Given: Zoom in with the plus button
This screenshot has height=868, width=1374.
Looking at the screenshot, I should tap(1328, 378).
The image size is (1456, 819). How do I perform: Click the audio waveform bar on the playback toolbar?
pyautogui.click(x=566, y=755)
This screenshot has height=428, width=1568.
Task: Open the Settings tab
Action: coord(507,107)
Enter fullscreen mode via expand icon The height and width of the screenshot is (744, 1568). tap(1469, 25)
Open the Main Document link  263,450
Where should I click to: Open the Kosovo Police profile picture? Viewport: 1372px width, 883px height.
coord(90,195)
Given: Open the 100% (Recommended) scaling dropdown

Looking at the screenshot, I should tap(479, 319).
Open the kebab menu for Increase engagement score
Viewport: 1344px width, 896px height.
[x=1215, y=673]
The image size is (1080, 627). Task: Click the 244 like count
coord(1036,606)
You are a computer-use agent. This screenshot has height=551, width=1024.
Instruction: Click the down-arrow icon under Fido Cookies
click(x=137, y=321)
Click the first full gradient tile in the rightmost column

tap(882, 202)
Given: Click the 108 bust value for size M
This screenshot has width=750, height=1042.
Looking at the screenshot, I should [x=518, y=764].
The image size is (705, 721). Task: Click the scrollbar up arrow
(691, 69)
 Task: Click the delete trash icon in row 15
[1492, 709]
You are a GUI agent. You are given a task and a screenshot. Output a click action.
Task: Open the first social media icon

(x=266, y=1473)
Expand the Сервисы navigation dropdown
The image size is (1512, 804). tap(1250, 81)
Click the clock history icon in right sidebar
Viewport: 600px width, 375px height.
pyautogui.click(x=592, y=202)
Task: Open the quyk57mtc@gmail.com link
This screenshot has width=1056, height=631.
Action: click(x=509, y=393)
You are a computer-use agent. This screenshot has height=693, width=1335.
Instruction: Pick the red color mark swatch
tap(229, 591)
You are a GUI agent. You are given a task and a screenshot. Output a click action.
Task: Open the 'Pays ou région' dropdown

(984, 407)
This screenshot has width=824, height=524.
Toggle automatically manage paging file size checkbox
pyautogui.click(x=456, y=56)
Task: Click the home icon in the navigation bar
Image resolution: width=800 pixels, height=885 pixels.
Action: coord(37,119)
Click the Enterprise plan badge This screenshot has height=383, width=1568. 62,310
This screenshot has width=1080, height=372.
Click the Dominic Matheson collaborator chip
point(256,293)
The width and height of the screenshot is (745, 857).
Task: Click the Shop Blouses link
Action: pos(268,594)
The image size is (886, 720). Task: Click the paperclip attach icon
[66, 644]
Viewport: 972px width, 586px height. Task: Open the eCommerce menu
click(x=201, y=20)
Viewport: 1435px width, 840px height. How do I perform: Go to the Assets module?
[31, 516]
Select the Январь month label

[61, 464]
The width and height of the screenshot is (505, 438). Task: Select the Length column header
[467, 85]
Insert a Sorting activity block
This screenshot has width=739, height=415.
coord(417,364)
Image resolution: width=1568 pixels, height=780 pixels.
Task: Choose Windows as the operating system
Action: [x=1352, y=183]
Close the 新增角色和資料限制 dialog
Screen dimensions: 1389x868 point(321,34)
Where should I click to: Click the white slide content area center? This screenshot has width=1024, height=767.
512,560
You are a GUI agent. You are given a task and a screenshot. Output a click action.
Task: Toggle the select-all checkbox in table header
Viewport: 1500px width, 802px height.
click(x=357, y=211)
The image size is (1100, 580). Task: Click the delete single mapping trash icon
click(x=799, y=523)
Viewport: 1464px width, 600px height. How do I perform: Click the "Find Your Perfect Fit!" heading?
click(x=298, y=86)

▬▬▬▬▬▬▬▬▬▬

Action item:
Output the whole listing exactly, leaving nothing out.

Solved problem:
Given: Zoom in with the plus button
This screenshot has height=868, width=1374.
Looking at the screenshot, I should tap(1328, 378).
The image size is (1456, 819). How do I perform: Click the audio waveform bar on the playback toolbar?
pyautogui.click(x=566, y=755)
This screenshot has height=428, width=1568.
Task: Open the Settings tab
Action: coord(507,107)
Enter fullscreen mode via expand icon The height and width of the screenshot is (744, 1568). tap(1469, 25)
Open the Main Document link  263,450
Where should I click to: Open the Kosovo Police profile picture? Viewport: 1372px width, 883px height.
coord(90,195)
Given: Open the 100% (Recommended) scaling dropdown

Looking at the screenshot, I should tap(479, 319).
Open the kebab menu for Increase engagement score
Viewport: 1344px width, 896px height.
[x=1215, y=673]
The image size is (1080, 627). Task: Click the 244 like count
coord(1036,606)
You are a computer-use agent. This screenshot has height=551, width=1024.
Instruction: Click the down-arrow icon under Fido Cookies
click(x=137, y=321)
Click the first full gradient tile in the rightmost column

tap(882, 202)
Given: Click the 108 bust value for size M
This screenshot has width=750, height=1042.
Looking at the screenshot, I should [x=518, y=764].
The image size is (705, 721). Task: Click the scrollbar up arrow
(691, 69)
 Task: Click the delete trash icon in row 15
[1492, 709]
You are a GUI agent. You are given a task and a screenshot. Output a click action.
Task: Open the first social media icon

(x=266, y=1473)
Expand the Сервисы navigation dropdown
The image size is (1512, 804). tap(1250, 81)
Click the clock history icon in right sidebar
Viewport: 600px width, 375px height.
pyautogui.click(x=592, y=202)
Task: Open the quyk57mtc@gmail.com link
This screenshot has width=1056, height=631.
Action: click(x=509, y=393)
You are a computer-use agent. This screenshot has height=693, width=1335.
Instruction: Pick the red color mark swatch
tap(229, 591)
You are a GUI agent. You are given a task and a screenshot. Output a click action.
Task: Open the 'Pays ou région' dropdown

(984, 407)
This screenshot has width=824, height=524.
Toggle automatically manage paging file size checkbox
pyautogui.click(x=456, y=56)
Task: Click the home icon in the navigation bar
Image resolution: width=800 pixels, height=885 pixels.
Action: coord(37,119)
Click the Enterprise plan badge This screenshot has height=383, width=1568. 62,310
This screenshot has width=1080, height=372.
Click the Dominic Matheson collaborator chip
point(256,293)
The width and height of the screenshot is (745, 857).
Task: Click the Shop Blouses link
Action: pos(268,594)
The image size is (886, 720). Task: Click the paperclip attach icon
[66, 644]
Viewport: 972px width, 586px height. Task: Open the eCommerce menu
click(x=201, y=20)
Viewport: 1435px width, 840px height. How do I perform: Go to the Assets module?
[31, 516]
Select the Январь month label

[61, 464]
The width and height of the screenshot is (505, 438). Task: Select the Length column header
[467, 85]
Insert a Sorting activity block
This screenshot has width=739, height=415.
coord(417,364)
Image resolution: width=1568 pixels, height=780 pixels.
Task: Choose Windows as the operating system
Action: [x=1352, y=183]
Close the 新增角色和資料限制 dialog
Screen dimensions: 1389x868 point(321,34)
Where should I click to: Click the white slide content area center? This screenshot has width=1024, height=767.
512,560
You are a GUI agent. You are given a task and a screenshot. Output a click action.
Task: Toggle the select-all checkbox in table header
Viewport: 1500px width, 802px height.
click(x=357, y=211)
The image size is (1100, 580). Task: Click the delete single mapping trash icon
click(x=799, y=523)
Viewport: 1464px width, 600px height. How do I perform: Click the "Find Your Perfect Fit!" heading?
click(x=298, y=86)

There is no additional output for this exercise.